It can be difficult to debug issues that might happen from installing or refreshing a snap where one of the daemons fails as part of the install/refresh. This is because the installation is always aborted, so for example if the root cause of the issue is with some corrupted data in $SNAP_DATA, etc. the logs from the system journal during installation may not be helpful to debug the issue.
It would be nice if there was a development flag that folks could use to essentially have snapd ignore the daemons that failed to start and still continue with the installation anyways. Currently my workflow for this kind of debugging if I don’t have access to the snapcraft recipe that built the snap would be:
- snap download the snap
- unsquashfs the snap
- modify the install hook to
snapctl stop --disable $SNAP_NAME.failing-service
- Re-pack the snap with
snap pack
- Install the new snap with
--dangerous
Note that this still is not perfect though because we no longer have any auto-connections, etc. from the store assertion that may have been granted to the snap, since we modified the snap contents, and then would probably need to continue with:
- re-connect all snap interfaces with
snap connect
Then finally we are ready to run the failing service with and do actual debugging with
snap start $SNAP_NAME.failing-service
Obviously if you are the snap author you have the snapcraft recipe and you could re-build it with the install hook that disables all services and push it up to the store in a branch (thus getting all the auto-connections you need), but still that introduces a lot of overhead to debug an issue like this.

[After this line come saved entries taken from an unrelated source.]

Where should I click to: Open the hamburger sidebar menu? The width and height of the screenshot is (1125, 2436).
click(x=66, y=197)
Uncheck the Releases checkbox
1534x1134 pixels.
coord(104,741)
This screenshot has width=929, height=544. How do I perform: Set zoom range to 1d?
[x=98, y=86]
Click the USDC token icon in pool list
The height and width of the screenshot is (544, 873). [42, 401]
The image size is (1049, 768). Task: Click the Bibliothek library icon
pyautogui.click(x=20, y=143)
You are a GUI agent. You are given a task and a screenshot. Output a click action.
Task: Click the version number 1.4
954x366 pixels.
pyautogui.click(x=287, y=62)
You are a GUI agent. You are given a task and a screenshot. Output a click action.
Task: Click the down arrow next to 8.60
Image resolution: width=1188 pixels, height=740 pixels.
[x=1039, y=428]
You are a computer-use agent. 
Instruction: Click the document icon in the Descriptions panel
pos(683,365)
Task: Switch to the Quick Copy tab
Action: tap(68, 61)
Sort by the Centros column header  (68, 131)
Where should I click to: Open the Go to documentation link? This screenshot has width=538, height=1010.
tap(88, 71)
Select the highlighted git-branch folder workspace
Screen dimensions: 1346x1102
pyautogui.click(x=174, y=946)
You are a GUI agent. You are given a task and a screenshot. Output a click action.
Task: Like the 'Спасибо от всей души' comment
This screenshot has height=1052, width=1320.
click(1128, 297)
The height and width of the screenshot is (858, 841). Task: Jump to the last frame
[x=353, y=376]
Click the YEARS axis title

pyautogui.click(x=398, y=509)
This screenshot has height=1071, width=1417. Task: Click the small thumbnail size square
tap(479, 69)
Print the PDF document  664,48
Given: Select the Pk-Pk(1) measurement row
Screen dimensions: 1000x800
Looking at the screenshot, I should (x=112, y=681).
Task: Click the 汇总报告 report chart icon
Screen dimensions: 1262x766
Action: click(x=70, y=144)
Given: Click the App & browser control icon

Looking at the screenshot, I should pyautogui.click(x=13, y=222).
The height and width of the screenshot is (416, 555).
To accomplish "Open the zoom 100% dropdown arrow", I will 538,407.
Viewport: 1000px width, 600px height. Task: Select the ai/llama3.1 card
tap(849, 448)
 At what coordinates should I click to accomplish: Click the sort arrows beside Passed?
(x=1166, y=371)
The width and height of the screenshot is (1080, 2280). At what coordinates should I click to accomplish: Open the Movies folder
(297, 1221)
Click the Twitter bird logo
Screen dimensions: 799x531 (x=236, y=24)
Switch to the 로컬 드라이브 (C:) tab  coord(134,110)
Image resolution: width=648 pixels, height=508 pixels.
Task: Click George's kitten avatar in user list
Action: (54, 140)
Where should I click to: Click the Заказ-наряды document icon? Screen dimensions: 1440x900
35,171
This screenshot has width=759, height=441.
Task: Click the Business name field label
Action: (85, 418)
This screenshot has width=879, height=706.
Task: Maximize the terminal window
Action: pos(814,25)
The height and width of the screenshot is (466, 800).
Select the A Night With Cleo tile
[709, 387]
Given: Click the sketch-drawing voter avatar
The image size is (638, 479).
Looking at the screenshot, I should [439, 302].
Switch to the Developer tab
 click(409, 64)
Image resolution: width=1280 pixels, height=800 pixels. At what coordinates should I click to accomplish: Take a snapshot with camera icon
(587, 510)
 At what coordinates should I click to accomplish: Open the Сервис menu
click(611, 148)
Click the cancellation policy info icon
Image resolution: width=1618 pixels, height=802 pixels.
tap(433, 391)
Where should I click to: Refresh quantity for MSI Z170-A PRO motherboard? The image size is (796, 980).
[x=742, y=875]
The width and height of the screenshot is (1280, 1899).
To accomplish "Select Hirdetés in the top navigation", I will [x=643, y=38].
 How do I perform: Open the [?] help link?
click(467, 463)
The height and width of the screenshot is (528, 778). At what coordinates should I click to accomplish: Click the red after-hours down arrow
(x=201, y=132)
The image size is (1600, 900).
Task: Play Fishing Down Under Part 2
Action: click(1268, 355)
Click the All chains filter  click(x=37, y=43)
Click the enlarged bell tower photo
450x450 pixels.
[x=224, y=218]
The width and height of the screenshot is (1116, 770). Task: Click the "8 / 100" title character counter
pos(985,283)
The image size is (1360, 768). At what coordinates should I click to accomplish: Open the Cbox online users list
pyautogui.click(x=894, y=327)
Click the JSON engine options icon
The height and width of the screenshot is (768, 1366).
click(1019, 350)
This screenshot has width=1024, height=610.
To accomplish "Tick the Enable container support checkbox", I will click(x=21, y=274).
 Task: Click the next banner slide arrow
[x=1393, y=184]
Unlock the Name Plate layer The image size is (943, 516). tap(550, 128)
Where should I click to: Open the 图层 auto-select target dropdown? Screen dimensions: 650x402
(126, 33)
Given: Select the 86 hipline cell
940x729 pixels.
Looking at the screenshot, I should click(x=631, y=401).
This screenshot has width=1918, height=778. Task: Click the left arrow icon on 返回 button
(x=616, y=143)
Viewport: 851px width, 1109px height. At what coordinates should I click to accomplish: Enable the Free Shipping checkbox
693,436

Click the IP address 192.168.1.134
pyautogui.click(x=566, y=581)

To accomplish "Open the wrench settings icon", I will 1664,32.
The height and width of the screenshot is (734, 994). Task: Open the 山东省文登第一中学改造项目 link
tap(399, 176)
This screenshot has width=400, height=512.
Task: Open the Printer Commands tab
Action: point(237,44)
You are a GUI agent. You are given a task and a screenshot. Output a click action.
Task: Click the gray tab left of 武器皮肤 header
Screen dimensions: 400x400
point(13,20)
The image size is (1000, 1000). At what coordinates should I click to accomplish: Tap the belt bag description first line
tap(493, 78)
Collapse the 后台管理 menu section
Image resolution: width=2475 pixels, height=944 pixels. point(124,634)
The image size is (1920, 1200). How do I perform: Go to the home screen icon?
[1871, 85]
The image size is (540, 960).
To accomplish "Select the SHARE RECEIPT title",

Ideally I think the flow for debugging this would look like
- Install the snap such that failed daemons are ignored with
snap install --ignore-failed-daemons $SNAP_NAME
- do your debugging with $SNAP_DATA and
snap start
Also note that this problem doesn’t really happen if you declare daemon: simple
because then systemd doesn’t really perform a check to see if the daemon started successfully. If you using any of the other daemon
settings though you are liable to have this problem.
Thoughts?
For an easy example of a failing snap, see my nope snap:
$ snap install nope
error: cannot perform the following tasks:
- Start snap "nope" (2) services ([start snap.nope.nope.service] failed with exit status 1: Job for snap.nope.nope.service failed because the control process exited with error code.
See "systemctl status snap.nope.nope.service" and "journalctl -xe" for details.
)